Both China and the United States are undertaking significant reforms to address deficiencies in healthcare coverage, access, quality, fragmentation, and costs. More than 200 American and Chinese health professionals found value in discussing these common challenges, as well as their respective governments’ responses to them, at the CMB-supported Westlake Forum III, held April 10-12 at Emory University in Atlanta. The theme for the 2011 symposium, the first to be held in the United States, was “Healthcare Reform in China and the US: Similarities, Differences, and Challenges.”

In the opening session, Shi Guang, who directs the Division on Health Policy Research at the Ministry of Health, said the Chinese government has set a clear objective of “health care for all.” Certainly China has already made strides in moving toward this goal and strengthening its health system. One indicator is expanding the growing availability of insurance: 90 percent of Chinese citizens now have basic health insurance, up from just 30 percent in 2005.

Yet action is needed on multiple fronts if China is to address health burdens associated with both communicable and noncommunicable diseases and rein in escalating medical costs. Shi Guang’s figures illustrated the scale of the challenge: China has 4.5 million tuberculosis patients – more than any other country except India. There are 93 million Chinese with hepatitis B – one third of all the cases in the world. There are 350 million smokers – and another 540 million people who may be affected by secondhand smoke. With increasing rates of diabetes, hypertension, and cardiovascular diseases, noncommunicable diseases now account for about 75 percent of deaths in China.
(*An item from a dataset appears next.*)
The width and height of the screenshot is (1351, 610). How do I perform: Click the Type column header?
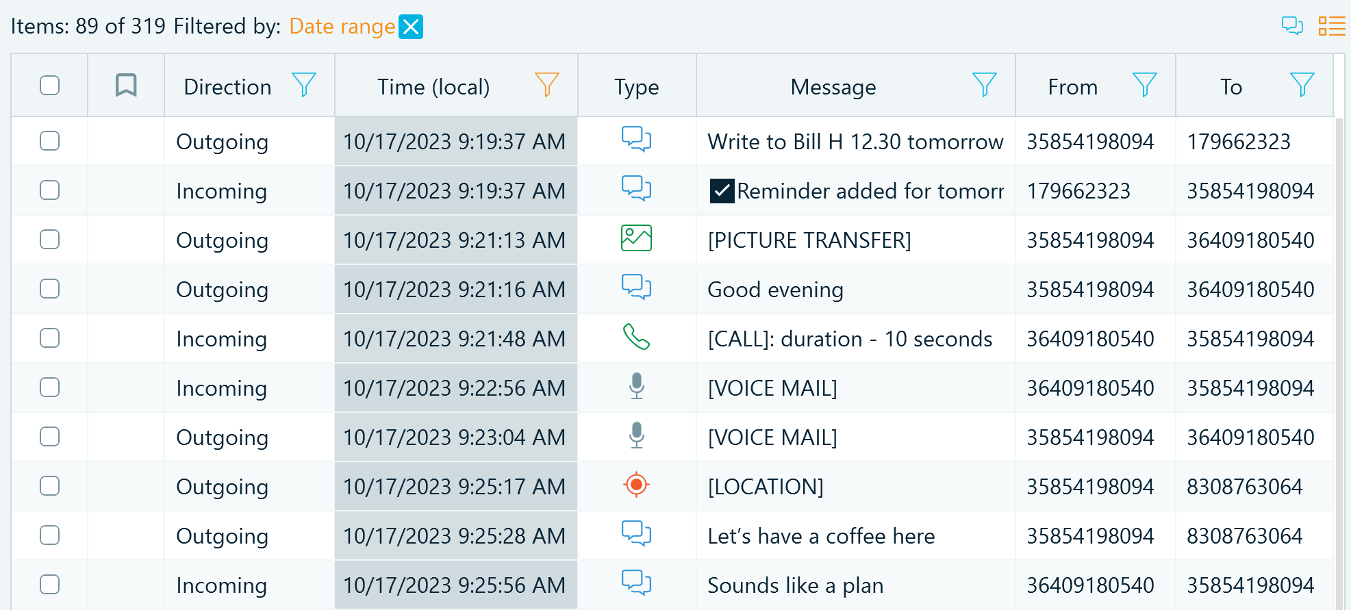coord(636,87)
What steps can the Chinese government take to improve the country’s health care system? In his remarks, Shi Guang highlighted five priorities:

- expand the basic medical insurance system

- establish a national essential medicines system

- strengthen the healthcare delivery system at the grassroots

- promote equitable access to an essential package of healthcare services

- introduce a pilot program for hospital reform

Both Chinese and American health planners are interested in the social determinants of health, which are emphasized in the Healthy Chinese 2020 program and the American initiative, Healthy People 2020. In his presentation, Howard Koh, Assistant Secretary of the Department of Health and Human Services, said the American government’s goals for a healthier nation include reducing preventable diseases, eliminating health disparities, improving care coordination, and ensuring that healthcare is patient-centered. The United States is just beginning to undertake better prevention, recognizing the long-term implications of having 130 million people with at least one chronic disease.

The Westlake Forum’s structure promoted a cross-cultural examination of issues in subsequent sessions, as each major topic featured both an American and Chinese speaker. In addition to the health sector overviews provided by Shi Guang and Howard Koh, the agenda included presentations on more specific topics, such as integrated delivery services; access to pharmaceuticals; information technology and electronic medical records; and healthcare access for special populations, such as migrant workers, rural residents, or people with mental disorders. The participation of senior representatives from 16 Chinese medical universities underscored the significance of these topics for the future of medical education in China.

The annual Westlake Forum, co-organized by CMB and Zhejiang Medical University, brings together key Chinese university leaders, researchers, and policy-makers to share experiences and bring greater visibility to health policy sciences. Discussions at Westlake III were greatly facilitated by the superb planning of Emory University and the involvement of CHPAMS, a network of young overseas Chinese scholars, which drew a large number of Chinese Americans to the conference. To help turn initial contacts at Westlake into joint research, CMB will support a small number of pilot projects developed by American and Chinese partners.